We have established standard settings for different paper gsm ranging from 90gsm to 700 gsm. We also run a quick test of your supply to establish an optimum setting for your material. Usually cut at as fast a speed as possible with just the right power to cut through consistently.
Certain chemicals and dyes in papers produce more fumes than others which can cause heat / scorch marks on the top surface. There is no exact science to it but as a benchmark the thinner the paper being cut the less marks will occur. Some papers can be cut with little or no markings at all. The darker the tone of your paper or card the less visible burn marks will be. Other papers release fumes which can mark the surface with a yellow tinge, particularly on lighter tones.
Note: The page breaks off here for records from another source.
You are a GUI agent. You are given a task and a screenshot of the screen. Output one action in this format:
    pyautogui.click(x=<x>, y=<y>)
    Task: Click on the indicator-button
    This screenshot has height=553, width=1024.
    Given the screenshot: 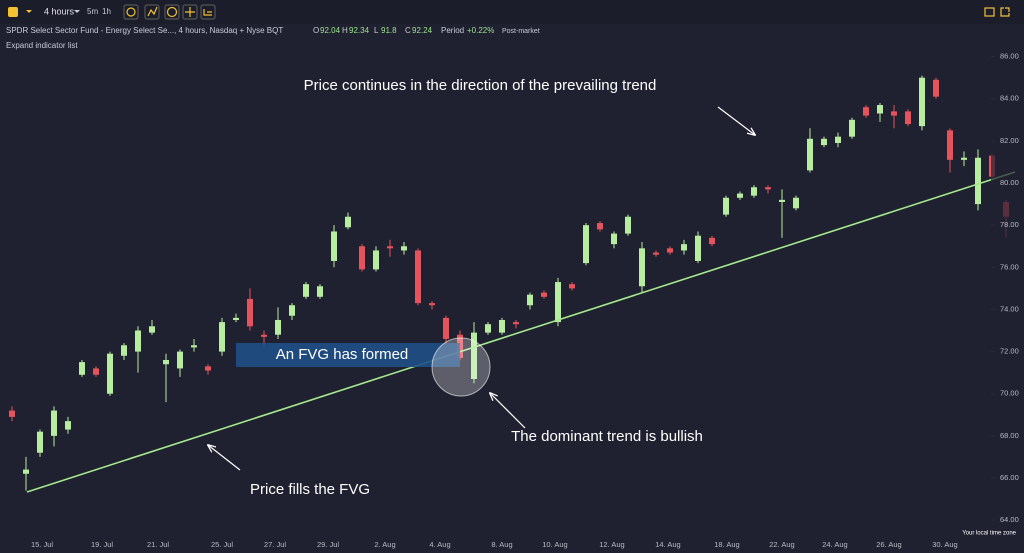 What is the action you would take?
    pyautogui.click(x=131, y=12)
    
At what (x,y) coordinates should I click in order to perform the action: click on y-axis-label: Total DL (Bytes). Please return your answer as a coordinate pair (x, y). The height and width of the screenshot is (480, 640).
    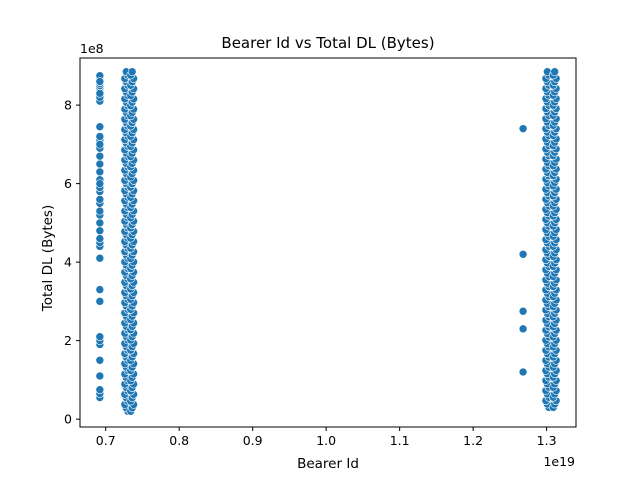
    Looking at the image, I should click on (48, 258).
From our experience recycled stocks tend to produce a higher level of marks.
Where possible we try to float sheets of paper using aluminium lamella to keep reverse markings to a minimum. If your artwork is quite dense this will not be possible and will need to use honey comb.
When using the honeycomb laser bed marks will be evident on the reverse side of the paper where the laser comes in contact with the honeycomb cells. Heat from the laser causes residues on the honeycomb to transfer back onto the material. We try to keep this to an absolute minimum using a low laser power but unfortunately sometimes it is unpreventable.
As a benchmark, we recommend that minimum cut widths be no smaller than the corresponding thickness of the material and no thinner than 1mm. Any smaller will make your cut outs very fragile. See more on cut widths and Kerf (how much the laser takes away.)
Just like cutting paper, engraving requires testing to establish how certain stocks react to the laser. In most case the laser will engrave and slightly discolour the paper surface producing a very subtle brown / orange marking. On some stocks, the engraving will not mark at all and just appear recessed. We always recommend having a sample made up prior to running a larger batch to determine the best engraved result.